Reputation: 303254
My XML document has arbitrarily nested sections. Given a reference to a particular section I need to find all the TextNode
s in that section not including subsections.
For example, given a reference to the #a1
node below, I need to find only the "A1 " and "A1" text nodes:
<root>
<section id="a1">
<b>A1 <c>A1</c></b>
<b>A1 <c>A1</c></b>
<section id="a1.1">
<b>A1.1 <c>A1.1</c></b>
</section>
<section id="a1.2">
<b>A1.2 <c>A1.2</c></b>
<section id="a1.2.1">
<b>A1.2.1</b>
</section>
<b>A1.2 <c>A1.2</c></b>
</section>
</section>
<section id="a2">
<b>A2 <c>A2</c></b>
</section>
</root>
In case it wasn't obvious, the above is made-up data. The id
attributes in particular may not exist in the real-world document.

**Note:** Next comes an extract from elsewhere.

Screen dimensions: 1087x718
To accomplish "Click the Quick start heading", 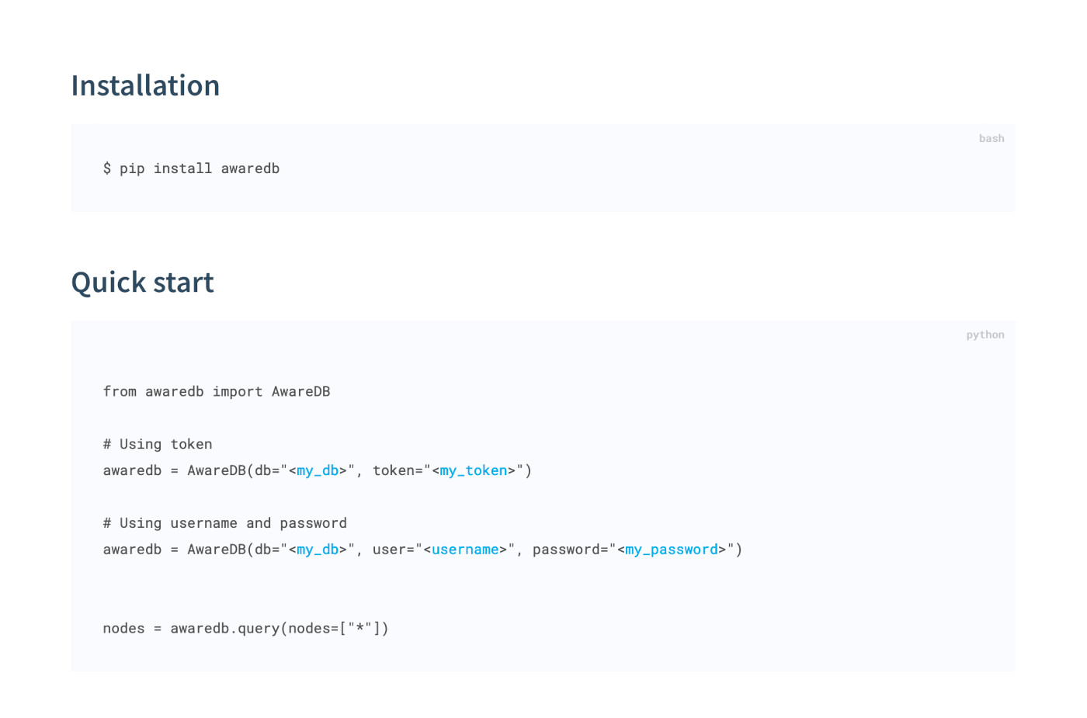I will 142,283.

The best I've come up with for now is to find all text nodes within the section and then use Ruby to subtract out the ones I don't want:
def own_text(node)
node.xpath('.//text()') - node.xpath('.//section//text()')
end
doc = Nokogiri.XML(mydoc,&:noblanks)
p own_text(doc.at("#a1")).length #=> 4
Can I craft a single XPath 1.0 expression to find these nodes directly? Something like:
.//text()[ancestor::section = self] # self being the original context node
Upvotes: 2
Views: 333
Reputation: 243449
Use (for the section with id
attribute having string value of "a1"):
//section[@id='a1']
//*[normalize-space(text()) and ancestor::section[1]/@id = 'a1']/text()

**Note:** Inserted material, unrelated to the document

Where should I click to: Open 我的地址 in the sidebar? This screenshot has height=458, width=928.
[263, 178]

XSLT - based verification:
<xsl:stylesheet version="1.0"
xmlns:xsl="http://www.w3.org/1999/XSL/Transform">
<xsl:output omit-xml-declaration="yes" indent="yes"/>
<xsl:strip-space elements="*"/>
<xsl:template match="/">
<xsl:copy-of select=
"//section[@id='a1']
//*[normalize-space(text()) and ancestor::section[1]/@id = 'a1']
"/>
</xsl:template>
</xsl:stylesheet>
When this transformation is applied on the provided XML document:
<root>
<section id="a1">
<b>A1
<c>A1</c>
</b>
<b>A1
<c>A1</c>
</b>
<section id="a1.1">
<b>A1.1
<c>A1.1</c>
</b>
</section>
<section id="a1.2">
<b>A1.2
<c>A1.2</c>
</b>
<section id="a1.2.1">
<b>A1.2.1</b>
</section>
<b>A1.2
<c>A1.2</c>
</b>
</section>
</section>
<section id="a2">
<b>A2
<c>A2</c>
</b>
</section>
</root>
It evaluates the XPath expression (selecting just the parents of the wanted text nodes -- in order to have clearly visible results) and copies the selected nodes to the output:
<b>A1
<c>A1</c>
</b>
<c>A1</c>
<b>A1
<c>A1</c>
</b>
<c>A1</c>
UPDATE: In case the section
elements can have same id
attributes (or no id
attributes at all) use:
(//section)[1]
//*[normalize-space(text())
and
count(ancestor::section)
=
count((//section)[1]/ancestor::section) +1]/text()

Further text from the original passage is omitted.